DIRECTIONS: Retype, word for word, each line between the lines holding "the Filters pane" and "You are a computer-use agent. Viewport: 551px", inclusive, and leave the rest of the data alone.

--- EXCERPTED DATA ---

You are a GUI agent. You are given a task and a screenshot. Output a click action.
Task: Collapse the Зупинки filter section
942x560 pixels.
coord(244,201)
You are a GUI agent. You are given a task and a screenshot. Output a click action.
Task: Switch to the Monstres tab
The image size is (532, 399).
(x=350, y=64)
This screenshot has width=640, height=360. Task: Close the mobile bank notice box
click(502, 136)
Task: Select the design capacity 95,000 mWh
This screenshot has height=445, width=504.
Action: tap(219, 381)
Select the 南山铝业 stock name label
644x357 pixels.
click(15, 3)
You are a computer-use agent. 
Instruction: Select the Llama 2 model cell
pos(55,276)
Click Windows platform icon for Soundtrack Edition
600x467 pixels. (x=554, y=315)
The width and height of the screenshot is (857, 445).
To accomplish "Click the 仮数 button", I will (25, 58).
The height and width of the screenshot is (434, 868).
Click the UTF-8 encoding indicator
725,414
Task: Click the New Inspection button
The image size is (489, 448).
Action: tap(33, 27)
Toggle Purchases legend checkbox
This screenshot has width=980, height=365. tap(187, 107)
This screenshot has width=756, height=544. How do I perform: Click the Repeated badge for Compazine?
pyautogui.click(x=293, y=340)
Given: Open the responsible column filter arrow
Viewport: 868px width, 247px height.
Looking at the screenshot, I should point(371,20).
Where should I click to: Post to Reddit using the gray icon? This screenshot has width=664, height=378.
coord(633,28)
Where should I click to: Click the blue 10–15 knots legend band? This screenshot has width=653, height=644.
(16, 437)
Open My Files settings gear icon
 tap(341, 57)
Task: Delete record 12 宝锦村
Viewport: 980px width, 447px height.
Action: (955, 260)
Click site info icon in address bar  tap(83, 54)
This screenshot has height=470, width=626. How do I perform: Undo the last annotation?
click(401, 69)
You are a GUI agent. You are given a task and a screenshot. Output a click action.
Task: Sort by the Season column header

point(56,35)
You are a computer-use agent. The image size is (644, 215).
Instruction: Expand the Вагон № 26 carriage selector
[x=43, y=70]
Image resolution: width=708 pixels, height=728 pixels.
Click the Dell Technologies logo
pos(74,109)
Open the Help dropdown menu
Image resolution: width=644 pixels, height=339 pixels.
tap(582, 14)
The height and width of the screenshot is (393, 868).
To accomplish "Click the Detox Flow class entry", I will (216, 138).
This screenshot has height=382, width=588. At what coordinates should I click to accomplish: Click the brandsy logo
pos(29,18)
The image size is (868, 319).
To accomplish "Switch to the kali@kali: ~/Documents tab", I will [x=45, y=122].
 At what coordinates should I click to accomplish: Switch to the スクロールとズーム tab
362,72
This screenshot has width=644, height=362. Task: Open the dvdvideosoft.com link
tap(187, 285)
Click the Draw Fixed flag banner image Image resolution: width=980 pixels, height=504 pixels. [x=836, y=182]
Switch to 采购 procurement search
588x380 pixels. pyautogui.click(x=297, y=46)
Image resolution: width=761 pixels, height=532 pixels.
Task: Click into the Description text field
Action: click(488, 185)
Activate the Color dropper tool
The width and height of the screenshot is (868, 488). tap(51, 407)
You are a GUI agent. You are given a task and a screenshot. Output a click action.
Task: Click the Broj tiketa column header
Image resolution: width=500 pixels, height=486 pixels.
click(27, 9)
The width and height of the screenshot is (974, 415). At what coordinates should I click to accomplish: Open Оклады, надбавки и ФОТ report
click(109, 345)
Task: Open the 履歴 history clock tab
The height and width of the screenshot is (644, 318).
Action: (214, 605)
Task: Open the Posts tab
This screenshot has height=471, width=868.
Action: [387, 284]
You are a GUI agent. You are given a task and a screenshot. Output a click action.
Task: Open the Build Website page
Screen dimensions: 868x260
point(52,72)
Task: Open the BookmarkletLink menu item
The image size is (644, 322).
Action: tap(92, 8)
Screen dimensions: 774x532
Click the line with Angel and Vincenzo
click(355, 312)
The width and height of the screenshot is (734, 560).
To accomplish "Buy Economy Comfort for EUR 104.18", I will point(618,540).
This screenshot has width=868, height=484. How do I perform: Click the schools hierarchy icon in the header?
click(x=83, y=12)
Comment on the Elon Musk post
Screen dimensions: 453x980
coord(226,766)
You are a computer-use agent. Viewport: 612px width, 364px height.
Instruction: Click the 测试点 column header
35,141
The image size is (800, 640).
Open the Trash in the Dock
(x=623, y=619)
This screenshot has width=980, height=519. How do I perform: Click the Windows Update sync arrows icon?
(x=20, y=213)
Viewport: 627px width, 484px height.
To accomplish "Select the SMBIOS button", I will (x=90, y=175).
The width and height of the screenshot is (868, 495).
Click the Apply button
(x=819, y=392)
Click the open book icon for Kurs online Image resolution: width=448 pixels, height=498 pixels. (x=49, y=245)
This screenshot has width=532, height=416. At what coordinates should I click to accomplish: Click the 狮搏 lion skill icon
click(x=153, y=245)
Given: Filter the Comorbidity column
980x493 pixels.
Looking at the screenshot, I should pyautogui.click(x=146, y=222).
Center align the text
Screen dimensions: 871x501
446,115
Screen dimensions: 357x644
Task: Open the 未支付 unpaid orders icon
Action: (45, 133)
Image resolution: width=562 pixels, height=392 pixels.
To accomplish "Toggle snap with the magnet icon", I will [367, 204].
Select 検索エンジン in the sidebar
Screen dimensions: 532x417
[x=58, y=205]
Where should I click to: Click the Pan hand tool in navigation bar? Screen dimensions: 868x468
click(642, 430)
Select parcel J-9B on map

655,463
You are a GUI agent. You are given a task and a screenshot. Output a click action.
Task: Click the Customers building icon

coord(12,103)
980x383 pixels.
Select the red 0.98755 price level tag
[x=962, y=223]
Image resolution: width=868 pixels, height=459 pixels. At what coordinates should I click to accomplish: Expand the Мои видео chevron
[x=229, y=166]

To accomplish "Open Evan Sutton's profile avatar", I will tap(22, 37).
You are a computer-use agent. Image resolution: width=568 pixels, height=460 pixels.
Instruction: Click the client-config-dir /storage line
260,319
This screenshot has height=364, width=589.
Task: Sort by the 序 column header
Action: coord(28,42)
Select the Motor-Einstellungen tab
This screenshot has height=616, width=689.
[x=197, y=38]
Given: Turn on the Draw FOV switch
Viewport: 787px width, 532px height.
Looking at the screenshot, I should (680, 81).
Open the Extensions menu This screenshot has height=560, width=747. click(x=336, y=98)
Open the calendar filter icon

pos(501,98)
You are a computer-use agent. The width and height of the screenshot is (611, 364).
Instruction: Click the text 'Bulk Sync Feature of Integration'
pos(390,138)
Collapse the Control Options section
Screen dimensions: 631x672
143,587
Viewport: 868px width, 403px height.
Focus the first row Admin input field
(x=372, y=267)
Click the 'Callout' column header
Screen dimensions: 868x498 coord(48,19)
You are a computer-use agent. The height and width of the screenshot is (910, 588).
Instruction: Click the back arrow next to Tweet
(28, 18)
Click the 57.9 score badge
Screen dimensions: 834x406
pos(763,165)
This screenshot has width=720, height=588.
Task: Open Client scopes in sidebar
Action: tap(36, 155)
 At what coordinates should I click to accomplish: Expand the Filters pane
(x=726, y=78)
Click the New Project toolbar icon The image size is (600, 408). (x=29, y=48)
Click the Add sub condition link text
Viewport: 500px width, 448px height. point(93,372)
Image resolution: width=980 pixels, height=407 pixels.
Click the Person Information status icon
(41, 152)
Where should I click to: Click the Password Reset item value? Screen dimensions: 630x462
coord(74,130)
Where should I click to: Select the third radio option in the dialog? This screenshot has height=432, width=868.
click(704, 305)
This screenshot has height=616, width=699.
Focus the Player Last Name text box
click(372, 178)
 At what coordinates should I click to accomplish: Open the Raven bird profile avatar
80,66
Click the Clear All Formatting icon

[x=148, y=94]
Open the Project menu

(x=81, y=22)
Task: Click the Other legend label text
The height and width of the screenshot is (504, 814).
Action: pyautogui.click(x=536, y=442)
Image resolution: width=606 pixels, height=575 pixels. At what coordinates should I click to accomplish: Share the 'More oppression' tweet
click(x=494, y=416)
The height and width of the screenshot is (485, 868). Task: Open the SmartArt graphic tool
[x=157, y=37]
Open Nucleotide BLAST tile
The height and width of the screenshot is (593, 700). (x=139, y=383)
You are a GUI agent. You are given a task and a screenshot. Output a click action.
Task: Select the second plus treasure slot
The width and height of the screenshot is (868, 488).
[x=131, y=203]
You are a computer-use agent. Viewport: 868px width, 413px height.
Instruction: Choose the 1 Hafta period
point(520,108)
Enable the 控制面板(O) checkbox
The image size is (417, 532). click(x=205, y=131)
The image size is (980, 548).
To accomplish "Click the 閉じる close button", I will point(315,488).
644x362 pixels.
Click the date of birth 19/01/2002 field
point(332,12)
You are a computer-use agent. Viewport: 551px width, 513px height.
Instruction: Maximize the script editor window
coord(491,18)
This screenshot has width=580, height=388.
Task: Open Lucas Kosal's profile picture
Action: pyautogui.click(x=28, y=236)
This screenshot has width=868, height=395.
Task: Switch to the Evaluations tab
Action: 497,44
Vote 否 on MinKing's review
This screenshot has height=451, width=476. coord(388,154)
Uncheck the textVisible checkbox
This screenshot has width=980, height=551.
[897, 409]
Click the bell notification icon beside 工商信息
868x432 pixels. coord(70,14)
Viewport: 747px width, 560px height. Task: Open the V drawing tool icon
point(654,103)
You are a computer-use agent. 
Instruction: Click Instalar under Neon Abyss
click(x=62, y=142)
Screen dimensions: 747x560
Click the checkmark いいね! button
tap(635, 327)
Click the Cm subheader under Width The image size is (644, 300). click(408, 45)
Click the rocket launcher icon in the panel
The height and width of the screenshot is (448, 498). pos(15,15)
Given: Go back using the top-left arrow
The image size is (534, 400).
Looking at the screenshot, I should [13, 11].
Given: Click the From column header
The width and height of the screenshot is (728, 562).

---

ANSWER TO THIS TASK:
 At what coordinates should I click to accomplish: Expand the Filters pane
(x=726, y=78)
Click the New Project toolbar icon The image size is (600, 408). (x=29, y=48)
Click the Add sub condition link text
Viewport: 500px width, 448px height. point(93,372)
Image resolution: width=980 pixels, height=407 pixels.
Click the Person Information status icon
(41, 152)
Where should I click to: Click the Password Reset item value? Screen dimensions: 630x462
coord(74,130)
Where should I click to: Select the third radio option in the dialog? This screenshot has height=432, width=868.
click(704, 305)
This screenshot has height=616, width=699.
Focus the Player Last Name text box
click(372, 178)
 At what coordinates should I click to accomplish: Open the Raven bird profile avatar
80,66
Click the Clear All Formatting icon

[x=148, y=94]
Open the Project menu

(x=81, y=22)
Task: Click the Other legend label text
The height and width of the screenshot is (504, 814).
Action: pyautogui.click(x=536, y=442)
Image resolution: width=606 pixels, height=575 pixels. At what coordinates should I click to accomplish: Share the 'More oppression' tweet
click(x=494, y=416)
The height and width of the screenshot is (485, 868). Task: Open the SmartArt graphic tool
[x=157, y=37]
Open Nucleotide BLAST tile
The height and width of the screenshot is (593, 700). (x=139, y=383)
You are a GUI agent. You are given a task and a screenshot. Output a click action.
Task: Select the second plus treasure slot
The width and height of the screenshot is (868, 488).
[x=131, y=203]
You are a computer-use agent. Viewport: 868px width, 413px height.
Instruction: Choose the 1 Hafta period
point(520,108)
Enable the 控制面板(O) checkbox
The image size is (417, 532). click(x=205, y=131)
The image size is (980, 548).
To accomplish "Click the 閉じる close button", I will point(315,488).
644x362 pixels.
Click the date of birth 19/01/2002 field
point(332,12)
You are a computer-use agent. Viewport: 551px width, 513px height.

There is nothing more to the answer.